Fujii a publié une déclaration sur le site Internet de l'université le 25 janvier, affirmant que l'arrestation de Sato est « extrêmement regrettable, scandaleuse et déplorable. Nous prenons cette affaire extrêmement au sérieux et la traiterons de manière stricte ».

Il a déclaré que grâce à l'enquête menée par l'université, « des problèmes spécifiques sont devenus clairs concernant la sensibilisation des professeurs et du personnel à la conformité, le système de contrôle de l'acceptation et de l'utilisation des fonds privés et la culture organisationnelle pour prévenir et détecter de telles situations à un stade précoce ».

Il n'est pas clair si les frais de représentation ont eu un effet sur les résultats de la recherche conjointe ou sur d'autres aspects de l'étude.

Cependant, un enquêteur principal du MPD a averti : « Une relation collusoire sérieuse s'est formée derrière cette collaboration industrie-université, ce qui pourrait saper la confiance dans le système lui-même. Cela pourrait jeter le doute non seulement sur la légitimité de la recherche mais aussi sur sa sécurité. »

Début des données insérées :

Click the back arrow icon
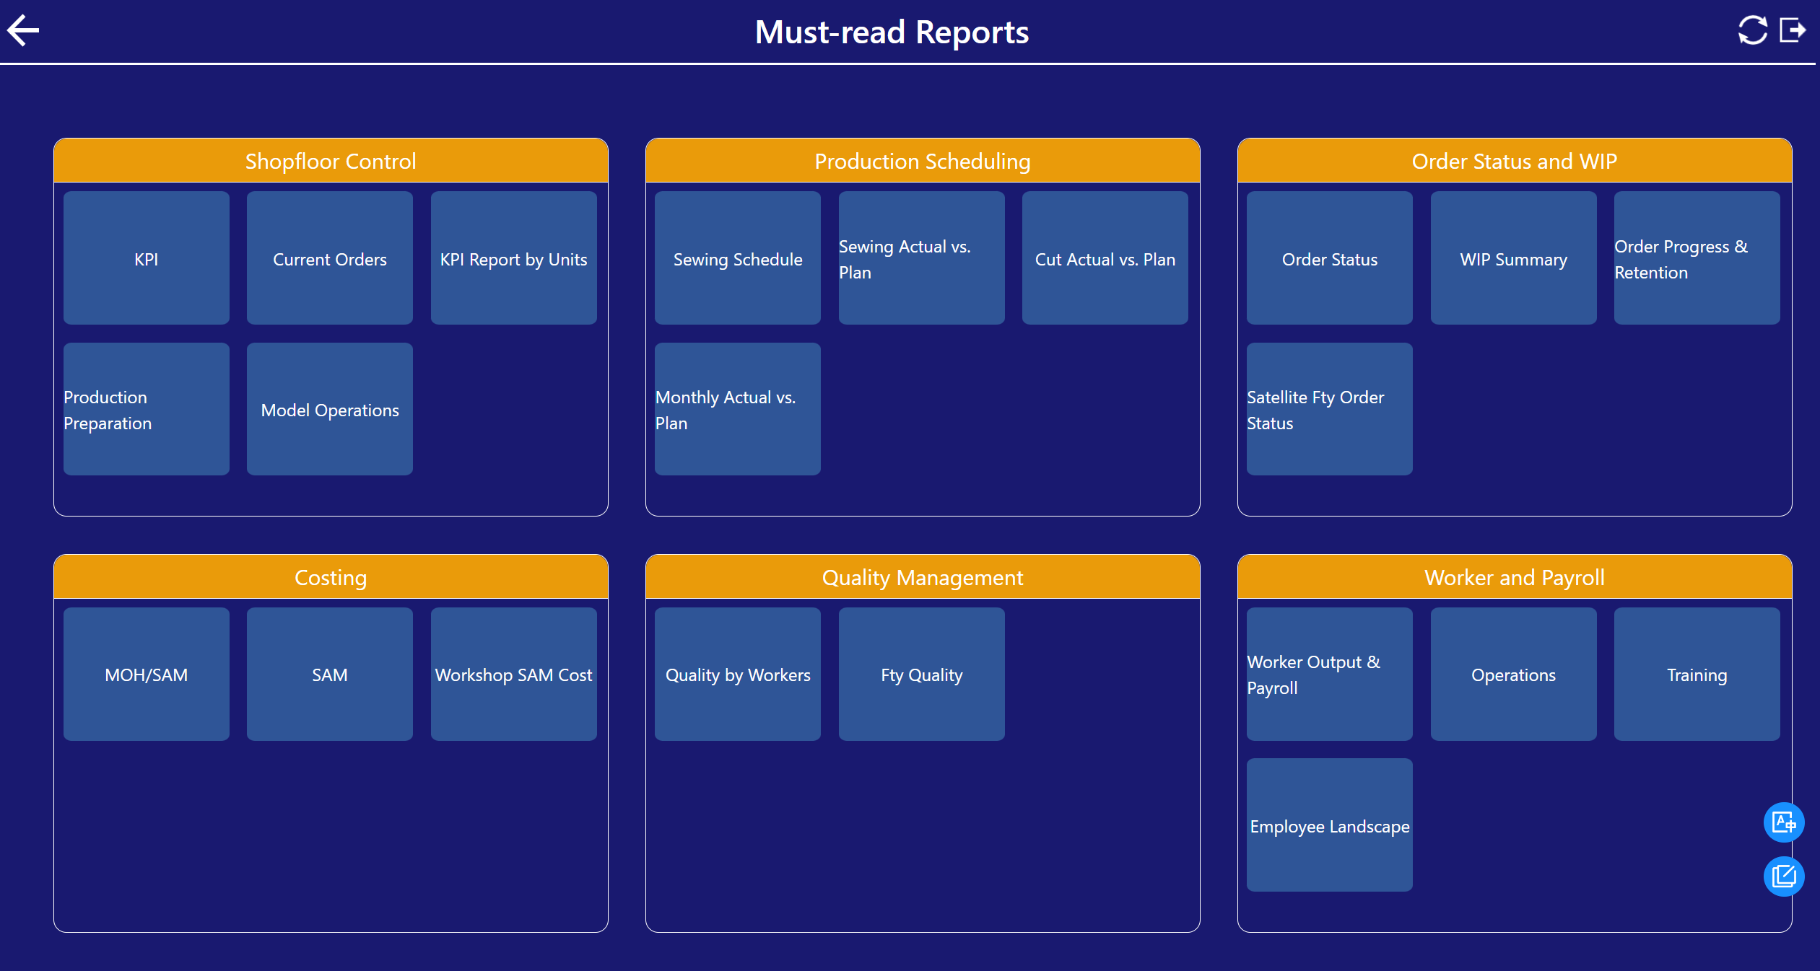Image resolution: width=1820 pixels, height=971 pixels. tap(23, 31)
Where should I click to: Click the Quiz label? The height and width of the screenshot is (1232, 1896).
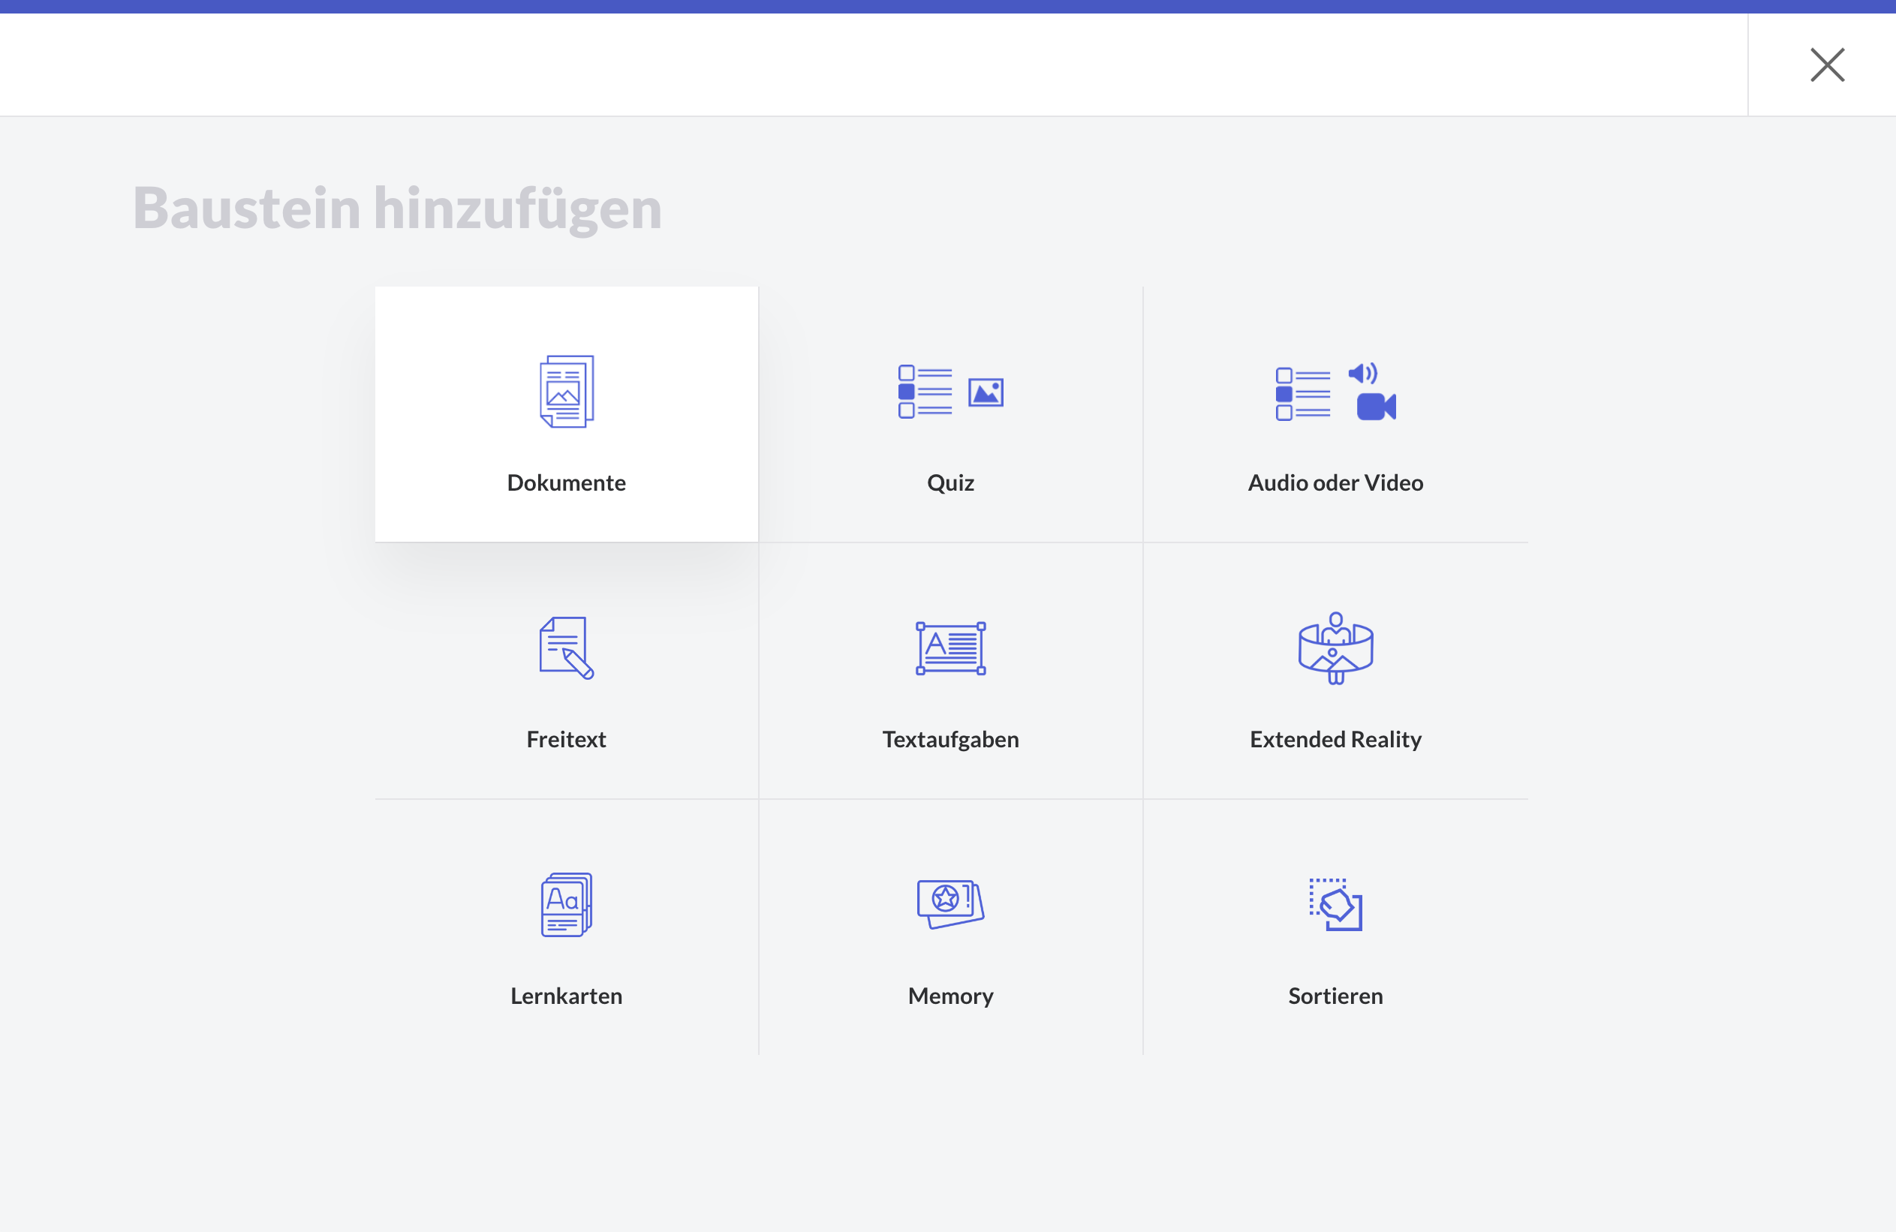950,483
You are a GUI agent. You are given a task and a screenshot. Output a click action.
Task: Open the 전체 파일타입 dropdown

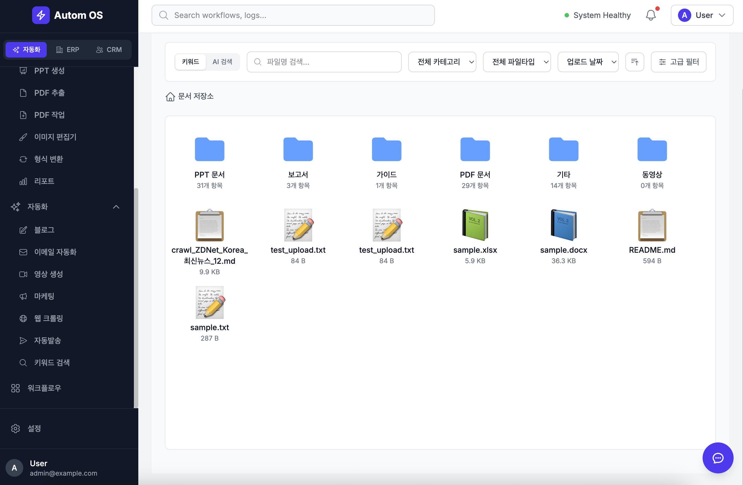[x=516, y=62]
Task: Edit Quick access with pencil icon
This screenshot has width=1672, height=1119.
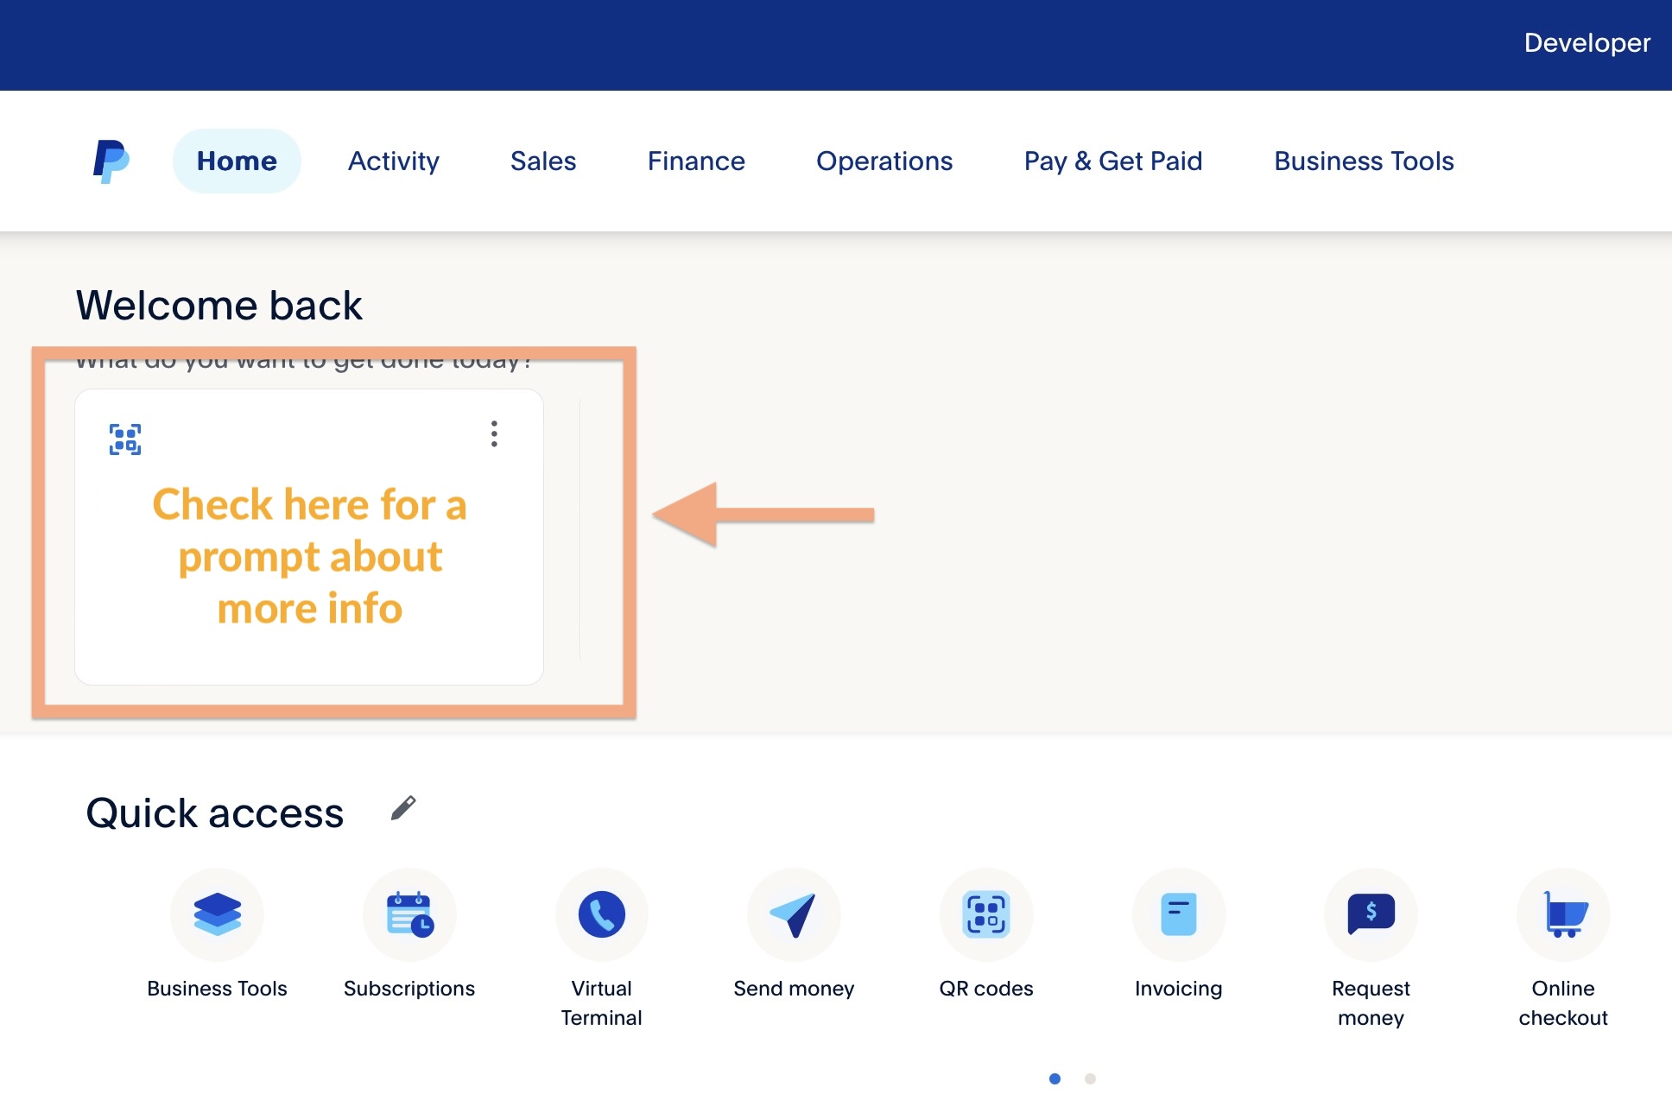Action: click(x=403, y=808)
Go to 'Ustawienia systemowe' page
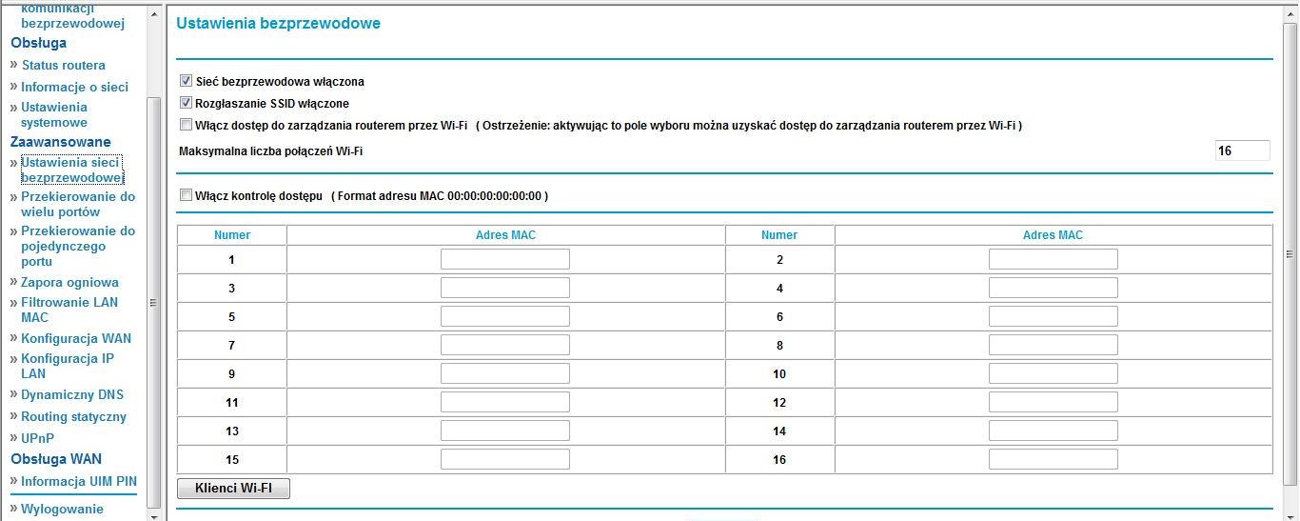 (x=54, y=114)
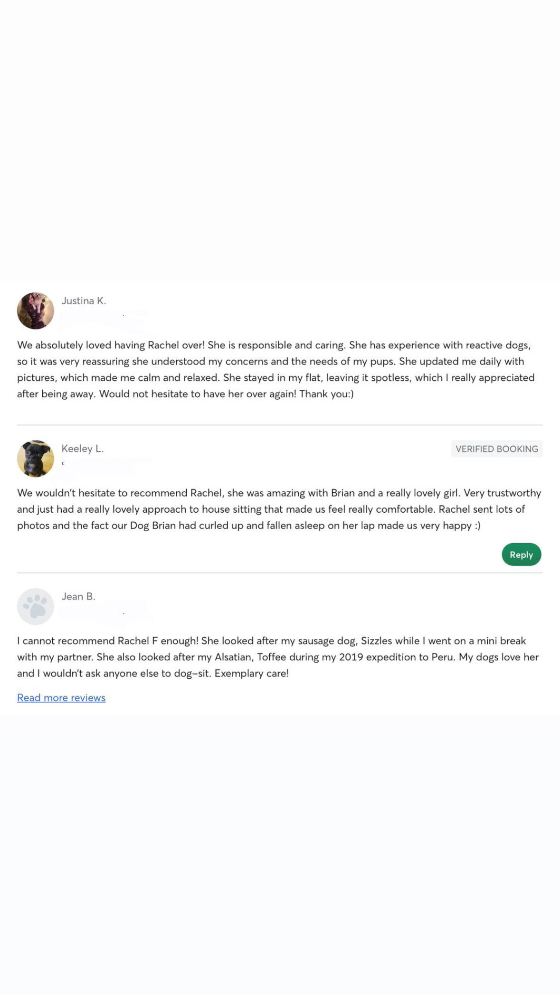Click the Verified Booking badge

496,449
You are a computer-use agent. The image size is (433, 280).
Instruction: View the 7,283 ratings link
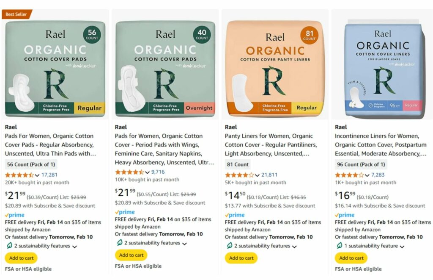(378, 175)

Selon le site Internet de l'université et d'autres sources, Sato est diplômé de la faculté de médecine en 1989, puis a étudié à l'université Duke aux États-Unis. Il est devenu professeur à la Graduate School de l'Université de Nagasaki en 2004, puis professeur à la Graduate School de l'Université de Tokyo en 2009.

(Cet article a été compilé à partir d'histoires écrites par Arata Mitsui, Noriki Nishioka et Fumio Masutani.)